> **Exercise directions**
Print the stretch of material from the line containing "Describe the element" through the end of the material, both ends included, copying each line without any change and adding nothing else.

> **Supplied material**
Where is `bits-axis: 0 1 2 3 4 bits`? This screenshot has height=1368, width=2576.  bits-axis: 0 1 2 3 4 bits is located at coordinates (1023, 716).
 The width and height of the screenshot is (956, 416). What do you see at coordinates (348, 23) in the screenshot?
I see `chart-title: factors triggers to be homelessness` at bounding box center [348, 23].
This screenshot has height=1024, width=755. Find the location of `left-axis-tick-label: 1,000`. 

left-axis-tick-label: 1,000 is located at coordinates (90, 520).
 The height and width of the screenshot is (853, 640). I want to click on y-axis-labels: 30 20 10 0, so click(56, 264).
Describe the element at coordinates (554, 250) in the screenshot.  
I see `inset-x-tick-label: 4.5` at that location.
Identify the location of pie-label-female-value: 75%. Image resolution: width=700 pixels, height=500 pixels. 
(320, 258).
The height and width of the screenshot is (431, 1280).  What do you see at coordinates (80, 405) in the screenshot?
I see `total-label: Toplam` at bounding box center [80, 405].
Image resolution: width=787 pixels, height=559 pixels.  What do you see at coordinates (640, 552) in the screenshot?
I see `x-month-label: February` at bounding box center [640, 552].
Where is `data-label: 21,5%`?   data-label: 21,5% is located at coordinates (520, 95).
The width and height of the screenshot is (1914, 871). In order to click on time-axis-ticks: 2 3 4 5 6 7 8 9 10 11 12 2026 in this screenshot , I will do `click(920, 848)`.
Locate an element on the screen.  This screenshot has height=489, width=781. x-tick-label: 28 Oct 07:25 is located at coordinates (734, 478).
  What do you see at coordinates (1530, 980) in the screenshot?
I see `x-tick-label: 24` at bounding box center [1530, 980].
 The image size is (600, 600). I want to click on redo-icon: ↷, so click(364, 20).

> **Written answer**
Describe the element at coordinates (554, 250) in the screenshot.  
I see `inset-x-tick-label: 4.5` at that location.
Identify the location of pie-label-female-value: 75%. Image resolution: width=700 pixels, height=500 pixels. 
(320, 258).
The height and width of the screenshot is (431, 1280).  What do you see at coordinates (80, 405) in the screenshot?
I see `total-label: Toplam` at bounding box center [80, 405].
Image resolution: width=787 pixels, height=559 pixels.  What do you see at coordinates (640, 552) in the screenshot?
I see `x-month-label: February` at bounding box center [640, 552].
Where is `data-label: 21,5%`?   data-label: 21,5% is located at coordinates (520, 95).
The width and height of the screenshot is (1914, 871). In order to click on time-axis-ticks: 2 3 4 5 6 7 8 9 10 11 12 2026 in this screenshot , I will do `click(920, 848)`.
Locate an element on the screen.  This screenshot has height=489, width=781. x-tick-label: 28 Oct 07:25 is located at coordinates (734, 478).
  What do you see at coordinates (1530, 980) in the screenshot?
I see `x-tick-label: 24` at bounding box center [1530, 980].
 The image size is (600, 600). I want to click on redo-icon: ↷, so click(364, 20).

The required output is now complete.